Mesmo se o projeto de reforma da Previdência dos servidores de Minas for aprovada, o governo estadual não deve começar a pagar os salários dos servidores em dia e em parcela única imediatamente. A informação foi dada pelo secretário de estado da Fazenda, Gustavo Barbosa, em entrevista à Itatiaia nesta terça-feira.

Segundo ele, o caixa do estado está comprometido com o pagamento dos salários de servidores e com algumas despesas obrigatórias. “E aí não sobram recursos. O salário do servidor está atrasado há cinco anos. A partir do momento em que você começa a liberar recursos, você começa a ter um caixa mais estabilizado. Um caixa estabilizado significa que você terá mais condições de pagar o salário em dia.
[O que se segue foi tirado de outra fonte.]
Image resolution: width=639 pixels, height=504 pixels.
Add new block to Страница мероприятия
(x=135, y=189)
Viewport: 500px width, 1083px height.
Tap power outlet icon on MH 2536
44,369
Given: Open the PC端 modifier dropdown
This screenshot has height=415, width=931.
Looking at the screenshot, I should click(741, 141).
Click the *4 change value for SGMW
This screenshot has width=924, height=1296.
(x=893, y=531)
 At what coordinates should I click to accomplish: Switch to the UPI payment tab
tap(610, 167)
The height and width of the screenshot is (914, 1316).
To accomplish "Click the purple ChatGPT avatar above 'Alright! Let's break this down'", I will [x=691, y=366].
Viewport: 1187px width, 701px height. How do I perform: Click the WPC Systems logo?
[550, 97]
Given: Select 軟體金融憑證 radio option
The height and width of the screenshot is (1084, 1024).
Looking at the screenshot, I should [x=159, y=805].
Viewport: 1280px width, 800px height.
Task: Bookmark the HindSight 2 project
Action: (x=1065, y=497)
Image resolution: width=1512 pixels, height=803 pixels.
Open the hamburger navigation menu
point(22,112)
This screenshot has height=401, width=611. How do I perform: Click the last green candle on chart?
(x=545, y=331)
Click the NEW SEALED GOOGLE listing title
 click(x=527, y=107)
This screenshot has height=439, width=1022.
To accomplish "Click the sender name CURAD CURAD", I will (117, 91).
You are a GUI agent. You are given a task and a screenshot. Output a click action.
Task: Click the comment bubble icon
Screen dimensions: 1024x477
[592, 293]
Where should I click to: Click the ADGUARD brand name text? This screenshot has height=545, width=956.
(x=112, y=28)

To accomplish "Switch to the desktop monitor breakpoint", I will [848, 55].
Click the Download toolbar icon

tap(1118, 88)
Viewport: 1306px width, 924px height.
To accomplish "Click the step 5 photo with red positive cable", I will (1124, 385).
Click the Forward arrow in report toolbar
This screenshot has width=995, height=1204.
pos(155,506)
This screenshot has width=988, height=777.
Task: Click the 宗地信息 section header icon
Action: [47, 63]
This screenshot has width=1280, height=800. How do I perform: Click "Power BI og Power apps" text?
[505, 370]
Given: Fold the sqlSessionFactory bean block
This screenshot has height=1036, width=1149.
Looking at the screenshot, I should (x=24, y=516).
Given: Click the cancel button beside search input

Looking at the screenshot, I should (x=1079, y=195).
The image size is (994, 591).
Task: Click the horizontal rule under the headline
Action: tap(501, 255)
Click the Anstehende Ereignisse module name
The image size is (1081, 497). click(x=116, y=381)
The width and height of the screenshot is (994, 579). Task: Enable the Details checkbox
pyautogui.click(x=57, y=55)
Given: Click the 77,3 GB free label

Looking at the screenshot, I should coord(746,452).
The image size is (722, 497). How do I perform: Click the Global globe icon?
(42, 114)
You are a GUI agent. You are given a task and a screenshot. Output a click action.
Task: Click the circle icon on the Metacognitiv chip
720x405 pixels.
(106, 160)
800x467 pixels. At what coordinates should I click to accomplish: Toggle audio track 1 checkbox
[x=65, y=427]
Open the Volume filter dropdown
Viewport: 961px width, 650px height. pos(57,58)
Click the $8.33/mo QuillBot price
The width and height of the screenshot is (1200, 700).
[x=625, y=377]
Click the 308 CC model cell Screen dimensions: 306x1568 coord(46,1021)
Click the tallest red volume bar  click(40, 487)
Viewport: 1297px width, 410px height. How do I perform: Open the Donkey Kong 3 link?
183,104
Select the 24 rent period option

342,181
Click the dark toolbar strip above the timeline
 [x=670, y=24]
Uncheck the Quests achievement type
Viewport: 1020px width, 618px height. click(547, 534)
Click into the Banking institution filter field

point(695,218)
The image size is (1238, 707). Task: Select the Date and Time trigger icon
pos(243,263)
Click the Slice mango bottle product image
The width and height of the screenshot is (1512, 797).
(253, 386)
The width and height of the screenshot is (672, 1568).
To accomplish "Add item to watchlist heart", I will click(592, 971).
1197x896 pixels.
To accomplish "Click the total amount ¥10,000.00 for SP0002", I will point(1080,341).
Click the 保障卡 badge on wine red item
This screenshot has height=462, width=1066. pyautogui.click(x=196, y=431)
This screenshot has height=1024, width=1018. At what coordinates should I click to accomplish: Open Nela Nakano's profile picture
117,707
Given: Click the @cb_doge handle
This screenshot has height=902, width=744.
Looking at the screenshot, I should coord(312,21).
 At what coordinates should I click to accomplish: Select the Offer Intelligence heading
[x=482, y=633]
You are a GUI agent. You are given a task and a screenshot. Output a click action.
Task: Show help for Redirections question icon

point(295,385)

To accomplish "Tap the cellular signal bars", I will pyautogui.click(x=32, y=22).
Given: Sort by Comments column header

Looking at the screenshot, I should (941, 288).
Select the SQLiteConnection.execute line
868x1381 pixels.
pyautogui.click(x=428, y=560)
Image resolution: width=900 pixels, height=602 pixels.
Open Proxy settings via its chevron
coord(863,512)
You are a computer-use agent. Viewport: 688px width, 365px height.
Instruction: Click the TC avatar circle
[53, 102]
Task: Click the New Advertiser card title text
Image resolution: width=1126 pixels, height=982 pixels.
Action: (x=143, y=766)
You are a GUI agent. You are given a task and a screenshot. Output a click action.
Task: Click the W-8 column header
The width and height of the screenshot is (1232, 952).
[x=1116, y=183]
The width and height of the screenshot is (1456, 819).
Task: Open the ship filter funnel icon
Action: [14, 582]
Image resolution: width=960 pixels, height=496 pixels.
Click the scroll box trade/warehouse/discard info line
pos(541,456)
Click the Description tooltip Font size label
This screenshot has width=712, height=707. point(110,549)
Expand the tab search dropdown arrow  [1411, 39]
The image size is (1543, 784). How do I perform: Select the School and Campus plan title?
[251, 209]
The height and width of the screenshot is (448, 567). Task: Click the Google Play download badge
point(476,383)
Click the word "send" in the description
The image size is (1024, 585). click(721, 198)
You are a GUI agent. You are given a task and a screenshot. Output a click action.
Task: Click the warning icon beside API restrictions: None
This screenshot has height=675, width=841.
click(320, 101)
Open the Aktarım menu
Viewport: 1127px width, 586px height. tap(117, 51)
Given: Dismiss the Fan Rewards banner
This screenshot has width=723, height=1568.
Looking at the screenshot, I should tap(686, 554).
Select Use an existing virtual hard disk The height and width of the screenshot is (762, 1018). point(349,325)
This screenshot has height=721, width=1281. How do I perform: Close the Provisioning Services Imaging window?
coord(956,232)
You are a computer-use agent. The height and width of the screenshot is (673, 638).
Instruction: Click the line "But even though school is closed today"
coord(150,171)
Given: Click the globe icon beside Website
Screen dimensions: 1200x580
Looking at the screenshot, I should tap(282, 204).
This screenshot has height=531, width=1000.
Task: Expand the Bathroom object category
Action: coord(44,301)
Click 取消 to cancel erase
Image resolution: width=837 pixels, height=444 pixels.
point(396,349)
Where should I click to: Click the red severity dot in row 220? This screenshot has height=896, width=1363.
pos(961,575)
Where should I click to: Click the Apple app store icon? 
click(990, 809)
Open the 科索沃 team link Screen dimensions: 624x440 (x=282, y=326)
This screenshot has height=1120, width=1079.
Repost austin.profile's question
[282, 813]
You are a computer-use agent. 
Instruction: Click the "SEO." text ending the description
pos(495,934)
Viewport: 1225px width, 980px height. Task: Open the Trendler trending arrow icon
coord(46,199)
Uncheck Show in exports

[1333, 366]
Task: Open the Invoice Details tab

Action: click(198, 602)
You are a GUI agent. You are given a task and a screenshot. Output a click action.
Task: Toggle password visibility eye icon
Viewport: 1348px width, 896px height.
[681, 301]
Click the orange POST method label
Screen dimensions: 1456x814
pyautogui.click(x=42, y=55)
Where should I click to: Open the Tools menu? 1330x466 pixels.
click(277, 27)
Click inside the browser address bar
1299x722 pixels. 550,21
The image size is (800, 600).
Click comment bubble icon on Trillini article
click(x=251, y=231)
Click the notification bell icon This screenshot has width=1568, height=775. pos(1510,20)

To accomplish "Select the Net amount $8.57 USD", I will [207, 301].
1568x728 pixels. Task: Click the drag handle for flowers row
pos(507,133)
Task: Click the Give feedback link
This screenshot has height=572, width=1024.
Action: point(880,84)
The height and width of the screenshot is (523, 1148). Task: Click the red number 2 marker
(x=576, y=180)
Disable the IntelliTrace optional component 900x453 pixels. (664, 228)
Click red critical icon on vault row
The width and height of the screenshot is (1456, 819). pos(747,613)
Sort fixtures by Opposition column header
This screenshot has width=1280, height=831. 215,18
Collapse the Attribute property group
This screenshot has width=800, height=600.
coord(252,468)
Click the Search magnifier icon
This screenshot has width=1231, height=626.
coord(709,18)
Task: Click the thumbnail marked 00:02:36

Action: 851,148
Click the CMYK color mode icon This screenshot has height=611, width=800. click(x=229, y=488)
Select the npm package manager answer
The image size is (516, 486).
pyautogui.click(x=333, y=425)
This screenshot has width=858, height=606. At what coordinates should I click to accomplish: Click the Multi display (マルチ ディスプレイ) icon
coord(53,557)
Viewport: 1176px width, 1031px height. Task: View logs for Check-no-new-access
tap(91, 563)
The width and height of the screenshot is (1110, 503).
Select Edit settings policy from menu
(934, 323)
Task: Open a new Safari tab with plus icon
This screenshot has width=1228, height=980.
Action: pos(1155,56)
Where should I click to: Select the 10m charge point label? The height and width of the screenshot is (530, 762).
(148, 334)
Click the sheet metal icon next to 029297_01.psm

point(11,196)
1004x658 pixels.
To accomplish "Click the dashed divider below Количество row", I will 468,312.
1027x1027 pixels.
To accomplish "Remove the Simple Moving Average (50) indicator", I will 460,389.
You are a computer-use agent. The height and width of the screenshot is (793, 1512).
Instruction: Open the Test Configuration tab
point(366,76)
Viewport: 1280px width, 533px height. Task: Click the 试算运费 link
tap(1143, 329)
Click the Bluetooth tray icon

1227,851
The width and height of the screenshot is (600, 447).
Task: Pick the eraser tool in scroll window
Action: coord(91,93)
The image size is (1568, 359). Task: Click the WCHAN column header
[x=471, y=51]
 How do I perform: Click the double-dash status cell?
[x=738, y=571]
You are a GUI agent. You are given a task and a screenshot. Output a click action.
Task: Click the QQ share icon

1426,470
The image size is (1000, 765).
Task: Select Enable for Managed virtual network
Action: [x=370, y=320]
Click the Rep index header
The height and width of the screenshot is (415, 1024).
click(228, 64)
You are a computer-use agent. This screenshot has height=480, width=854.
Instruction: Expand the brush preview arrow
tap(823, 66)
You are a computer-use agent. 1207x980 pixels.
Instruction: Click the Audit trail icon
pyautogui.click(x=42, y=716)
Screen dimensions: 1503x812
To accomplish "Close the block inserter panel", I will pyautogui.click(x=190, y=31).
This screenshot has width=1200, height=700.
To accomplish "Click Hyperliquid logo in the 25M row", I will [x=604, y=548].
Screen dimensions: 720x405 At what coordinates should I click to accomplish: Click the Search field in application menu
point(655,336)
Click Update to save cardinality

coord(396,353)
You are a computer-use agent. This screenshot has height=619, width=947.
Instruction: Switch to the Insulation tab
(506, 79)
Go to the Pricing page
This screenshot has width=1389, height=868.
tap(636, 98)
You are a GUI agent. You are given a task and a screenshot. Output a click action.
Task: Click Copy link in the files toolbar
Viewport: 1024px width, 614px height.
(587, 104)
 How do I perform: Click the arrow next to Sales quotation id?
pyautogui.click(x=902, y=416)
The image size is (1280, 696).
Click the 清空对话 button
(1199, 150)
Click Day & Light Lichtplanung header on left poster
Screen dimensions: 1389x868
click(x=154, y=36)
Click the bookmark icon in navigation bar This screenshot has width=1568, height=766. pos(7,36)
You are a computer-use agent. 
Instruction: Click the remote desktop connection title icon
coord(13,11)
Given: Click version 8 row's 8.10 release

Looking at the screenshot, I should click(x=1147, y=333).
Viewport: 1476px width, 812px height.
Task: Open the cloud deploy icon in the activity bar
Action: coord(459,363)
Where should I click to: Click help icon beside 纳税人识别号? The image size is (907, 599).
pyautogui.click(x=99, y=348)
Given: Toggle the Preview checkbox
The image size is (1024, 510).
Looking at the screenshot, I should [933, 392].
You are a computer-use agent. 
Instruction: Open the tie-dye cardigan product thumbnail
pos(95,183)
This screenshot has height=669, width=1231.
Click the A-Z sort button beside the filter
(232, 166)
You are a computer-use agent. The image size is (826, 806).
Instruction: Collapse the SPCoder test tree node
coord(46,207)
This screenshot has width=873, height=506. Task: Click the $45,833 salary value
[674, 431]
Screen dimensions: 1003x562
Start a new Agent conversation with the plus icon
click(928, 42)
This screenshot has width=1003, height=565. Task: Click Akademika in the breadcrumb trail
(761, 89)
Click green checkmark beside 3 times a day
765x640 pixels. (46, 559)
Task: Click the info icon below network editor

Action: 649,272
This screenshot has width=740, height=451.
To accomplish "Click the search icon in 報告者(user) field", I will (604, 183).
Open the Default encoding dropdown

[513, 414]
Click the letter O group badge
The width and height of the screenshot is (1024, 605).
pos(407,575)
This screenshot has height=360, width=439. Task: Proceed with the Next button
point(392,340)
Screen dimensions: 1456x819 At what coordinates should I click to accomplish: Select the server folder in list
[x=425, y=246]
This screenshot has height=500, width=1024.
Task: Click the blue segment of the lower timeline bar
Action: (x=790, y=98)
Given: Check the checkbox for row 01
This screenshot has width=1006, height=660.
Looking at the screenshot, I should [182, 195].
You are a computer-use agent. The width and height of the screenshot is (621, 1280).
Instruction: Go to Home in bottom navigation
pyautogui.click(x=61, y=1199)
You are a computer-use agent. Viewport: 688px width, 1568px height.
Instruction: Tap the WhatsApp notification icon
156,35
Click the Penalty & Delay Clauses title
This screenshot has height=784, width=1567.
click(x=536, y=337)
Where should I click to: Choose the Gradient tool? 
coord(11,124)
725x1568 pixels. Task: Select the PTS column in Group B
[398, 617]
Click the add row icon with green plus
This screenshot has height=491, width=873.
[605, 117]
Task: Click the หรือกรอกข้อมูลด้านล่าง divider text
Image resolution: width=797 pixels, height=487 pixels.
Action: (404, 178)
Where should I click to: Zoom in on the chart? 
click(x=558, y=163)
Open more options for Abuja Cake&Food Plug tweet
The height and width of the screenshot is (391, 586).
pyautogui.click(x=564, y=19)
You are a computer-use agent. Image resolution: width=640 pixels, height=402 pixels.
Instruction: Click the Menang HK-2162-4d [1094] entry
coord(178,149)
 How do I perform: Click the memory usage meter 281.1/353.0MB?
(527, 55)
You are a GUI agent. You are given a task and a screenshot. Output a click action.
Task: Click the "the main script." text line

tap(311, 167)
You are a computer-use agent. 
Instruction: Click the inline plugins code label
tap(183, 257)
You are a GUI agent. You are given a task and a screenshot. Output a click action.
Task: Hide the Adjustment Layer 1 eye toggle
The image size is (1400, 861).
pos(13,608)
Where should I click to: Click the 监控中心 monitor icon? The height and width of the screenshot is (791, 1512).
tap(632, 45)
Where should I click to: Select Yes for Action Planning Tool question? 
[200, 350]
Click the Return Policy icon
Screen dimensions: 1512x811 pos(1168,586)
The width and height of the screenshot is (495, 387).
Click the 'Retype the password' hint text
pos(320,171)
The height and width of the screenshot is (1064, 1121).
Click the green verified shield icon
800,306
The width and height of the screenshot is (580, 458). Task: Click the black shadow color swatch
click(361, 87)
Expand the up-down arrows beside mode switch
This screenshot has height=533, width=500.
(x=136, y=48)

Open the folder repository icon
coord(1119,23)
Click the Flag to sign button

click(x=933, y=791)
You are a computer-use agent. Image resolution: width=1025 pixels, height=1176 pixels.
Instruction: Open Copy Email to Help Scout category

Não estou falando que vai acontecer já no primeiro mês, mas certamente vai favorecer mais isso”, disse.

Barbosa afirmou que o déficit em 2020 será próximo de R$ 20 bilhões no sistema Previdenciário.

Além disso, o secretário pontuou a necessidade de investimento do estado na malha rodoviária, a maior do país. “Olha como é que estão as estradas mineiras. Você tem várias situações inadequadas e que o estado não tem capacidade de investir e a gente fica incapaz de fazer investimento porque tudo é consumido nessa situação”, declarou. 

A Assembleia Legislativa definiu que não votará projeto nesta semana, que será dedicada à negociação da reforma da Previdência. Em reunião, deputados propuseram que o governo “fatie” a proposta, para que ela seja votada por partes.

Parlamentares e sindicatos querem que a alíquota, que de acordo com a proposta do governo vai variar de 13% a 19%, seja analisada separadamente e que os outros pontos da reforma sejam discutidos no segundo semestre.

A ideia será levada ao Executivo pelo novo líder de governo na Assembleia, Raul Belém (PSC), e pelo líder do bloco governista, Gustavo Valadares (PSDB). 

Nesta quarta-feira (1), às 14h, o plenário debate a reforma e, às 15h, a discussão será na Comissão de Constituição e Justiça, mas, a princípio, sem votação.